** Task details **
Print the records exactly. Every mark must remain.

** Data extracts **
= Beginning of Section =
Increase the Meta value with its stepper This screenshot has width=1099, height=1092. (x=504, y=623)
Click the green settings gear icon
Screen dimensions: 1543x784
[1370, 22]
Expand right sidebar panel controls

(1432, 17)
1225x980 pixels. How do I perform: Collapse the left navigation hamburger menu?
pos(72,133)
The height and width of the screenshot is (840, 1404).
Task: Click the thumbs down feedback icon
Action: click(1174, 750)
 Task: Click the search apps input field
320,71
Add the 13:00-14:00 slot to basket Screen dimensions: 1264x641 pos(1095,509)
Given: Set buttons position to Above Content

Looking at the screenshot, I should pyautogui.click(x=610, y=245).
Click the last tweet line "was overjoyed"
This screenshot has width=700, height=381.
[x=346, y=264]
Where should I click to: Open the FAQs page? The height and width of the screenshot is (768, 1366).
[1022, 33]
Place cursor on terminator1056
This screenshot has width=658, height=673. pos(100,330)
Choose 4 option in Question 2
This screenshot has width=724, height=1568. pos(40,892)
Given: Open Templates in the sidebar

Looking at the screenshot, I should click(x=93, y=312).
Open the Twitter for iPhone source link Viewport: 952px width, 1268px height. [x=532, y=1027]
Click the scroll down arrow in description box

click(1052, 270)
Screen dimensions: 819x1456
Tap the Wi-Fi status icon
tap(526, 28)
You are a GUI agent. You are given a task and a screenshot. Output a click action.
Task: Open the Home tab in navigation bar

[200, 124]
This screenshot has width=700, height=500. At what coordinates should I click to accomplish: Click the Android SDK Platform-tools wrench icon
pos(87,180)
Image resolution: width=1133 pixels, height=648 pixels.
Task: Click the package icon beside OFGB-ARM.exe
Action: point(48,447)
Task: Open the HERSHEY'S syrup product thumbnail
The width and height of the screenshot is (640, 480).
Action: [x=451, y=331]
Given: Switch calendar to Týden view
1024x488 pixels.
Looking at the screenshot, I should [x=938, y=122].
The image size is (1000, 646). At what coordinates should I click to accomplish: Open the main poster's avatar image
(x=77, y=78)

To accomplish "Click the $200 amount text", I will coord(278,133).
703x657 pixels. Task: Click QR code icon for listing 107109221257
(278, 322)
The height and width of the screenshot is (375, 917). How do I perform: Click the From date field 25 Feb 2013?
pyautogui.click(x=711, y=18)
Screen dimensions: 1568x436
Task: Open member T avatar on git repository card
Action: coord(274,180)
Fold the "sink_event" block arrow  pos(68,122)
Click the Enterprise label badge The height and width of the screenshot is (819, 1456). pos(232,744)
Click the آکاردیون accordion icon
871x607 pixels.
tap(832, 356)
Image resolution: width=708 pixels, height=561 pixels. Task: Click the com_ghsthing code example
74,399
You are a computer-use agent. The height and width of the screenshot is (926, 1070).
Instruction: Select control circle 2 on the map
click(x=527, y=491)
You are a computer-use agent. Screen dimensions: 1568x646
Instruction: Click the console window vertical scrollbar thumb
= End of Section =
** Task result **
Increase the Meta value with its stepper This screenshot has width=1099, height=1092. (x=504, y=623)
Click the green settings gear icon
Screen dimensions: 1543x784
[1370, 22]
Expand right sidebar panel controls

(1432, 17)
1225x980 pixels. How do I perform: Collapse the left navigation hamburger menu?
pos(72,133)
The height and width of the screenshot is (840, 1404).
Task: Click the thumbs down feedback icon
Action: click(1174, 750)
 Task: Click the search apps input field
320,71
Add the 13:00-14:00 slot to basket Screen dimensions: 1264x641 pos(1095,509)
Given: Set buttons position to Above Content

Looking at the screenshot, I should pyautogui.click(x=610, y=245).
Click the last tweet line "was overjoyed"
This screenshot has width=700, height=381.
[x=346, y=264]
Where should I click to: Open the FAQs page? The height and width of the screenshot is (768, 1366).
[1022, 33]
Place cursor on terminator1056
This screenshot has width=658, height=673. pos(100,330)
Choose 4 option in Question 2
This screenshot has width=724, height=1568. pos(40,892)
Given: Open Templates in the sidebar

Looking at the screenshot, I should click(x=93, y=312).
Open the Twitter for iPhone source link Viewport: 952px width, 1268px height. [x=532, y=1027]
Click the scroll down arrow in description box

click(1052, 270)
Screen dimensions: 819x1456
Tap the Wi-Fi status icon
tap(526, 28)
You are a GUI agent. You are given a task and a screenshot. Output a click action.
Task: Open the Home tab in navigation bar

[200, 124]
This screenshot has width=700, height=500. At what coordinates should I click to accomplish: Click the Android SDK Platform-tools wrench icon
pos(87,180)
Image resolution: width=1133 pixels, height=648 pixels.
Task: Click the package icon beside OFGB-ARM.exe
Action: point(48,447)
Task: Open the HERSHEY'S syrup product thumbnail
The width and height of the screenshot is (640, 480).
Action: [x=451, y=331]
Given: Switch calendar to Týden view
1024x488 pixels.
Looking at the screenshot, I should [x=938, y=122].
The image size is (1000, 646). At what coordinates should I click to accomplish: Open the main poster's avatar image
(x=77, y=78)

To accomplish "Click the $200 amount text", I will coord(278,133).
703x657 pixels. Task: Click QR code icon for listing 107109221257
(278, 322)
The height and width of the screenshot is (375, 917). How do I perform: Click the From date field 25 Feb 2013?
pyautogui.click(x=711, y=18)
Screen dimensions: 1568x436
Task: Open member T avatar on git repository card
Action: coord(274,180)
Fold the "sink_event" block arrow  pos(68,122)
Click the Enterprise label badge The height and width of the screenshot is (819, 1456). pos(232,744)
Click the آکاردیون accordion icon
871x607 pixels.
tap(832, 356)
Image resolution: width=708 pixels, height=561 pixels. Task: Click the com_ghsthing code example
74,399
You are a computer-use agent. The height and width of the screenshot is (926, 1070).
Instruction: Select control circle 2 on the map
click(x=527, y=491)
You are a computer-use agent. Screen dimensions: 1568x646
Instruction: Click the console window vertical scrollbar thumb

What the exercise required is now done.